Drilon: P10-billion aid to pandemic-hit companies a joke
Senate Minority Leader Franklin Drilon on Wednesday, March 17 stressed the need to increase the amount of money the government intends to release to help strategically important companies (SICs) that have been badly hit by the COVID-19 pandemic.

Drilon made the call as he described the P10-billion equity infusion under Senate Bill No. 1646 or the proposed Government Financial Institutions Unified Initiatives to Distressed Enterprises for Economic Recovery (GUIDE) Act as a mere “drop in the bucket”.
The Senate subcommittee on Banks, Financial Institutions and Currencies tackled the GUIDE bill that primarily seeks to expand credit programs to assist micro, small and medium enterprises (MSMEs) that were heavily impacted by the pandemic.
It seeks to infuse P7.5-billion into the Land Bank of the Philippines (Land Bank) and P2.5-billion into the Development Bank of the Philippines so they can establish a firm that would assist in rehabilitating SICs suffering from bankruptcy amid the global health crisis.
However, Drilon noted the P10-billion rescue package “is a joke” compared to the P19-billion budget the government infused to the
National Task Force to End Local Communist Armed Conflict (NTF-ELCAC)

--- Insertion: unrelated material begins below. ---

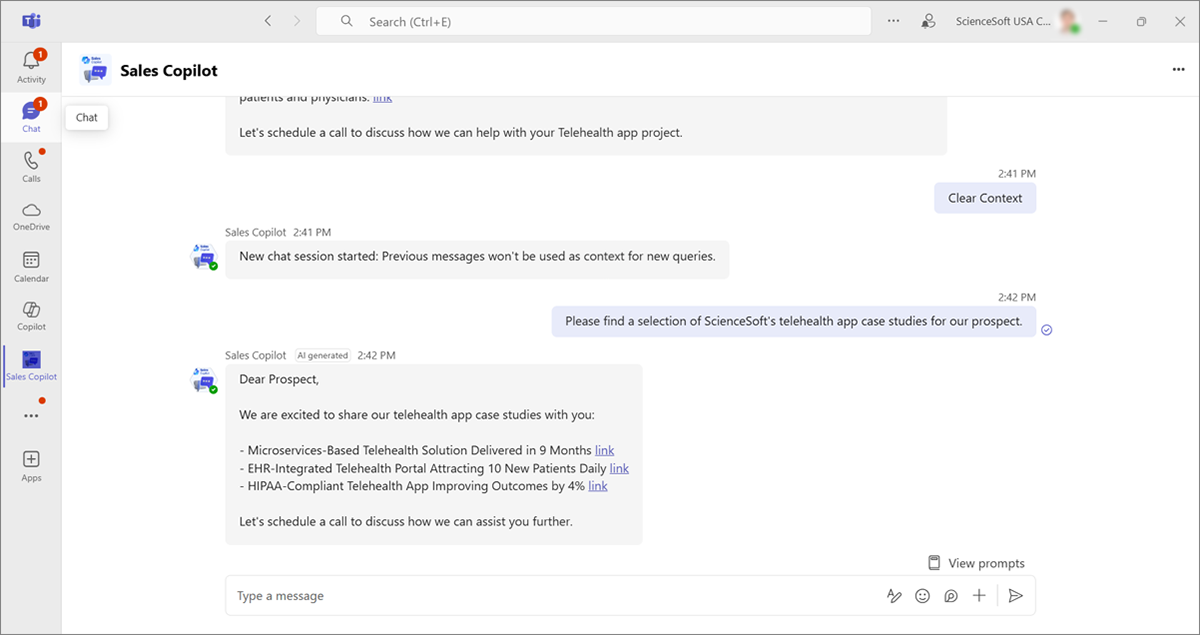Image resolution: width=1200 pixels, height=635 pixels.
Task: Open OneDrive from the sidebar
Action: tap(31, 216)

for 2021 which is run by politicians.
“Given the size of the contraction of our economy, among the worst in
the world. Nine point five (9.5) percent of gross domestic product
(GDP), which is about P1.5-trillion, P10-billion as a rescue package
is a joke,” Drilon said.
“I raise the issue of priorities. We have 19.5-billion in
anti-insurgency fund, we have P10-billion to assist SICs…Where are our
priorities?” he said.
Under the GUIDE bill, 15 SICs suffering from solvency problems are
being eyed for equity infusion.
Guian Angelo Dumalagan, Land Bank’s assistant vice president and chief
market economist, defended the government’s position saying the
country can only afford to allocate P10-billion under the GUIDE bill.
She said that even if the amount to be provided for these SICs are
small, “the results are big if we will not also assist these
companies.”
Drilon agreed that these pandemic-hit SICs need funding assistance,
but a P10-billion funding is small.
“If we are going to assist, we should provide more assistance provided
there are safeguards. But not just at P10-billion,” the senatorappealed.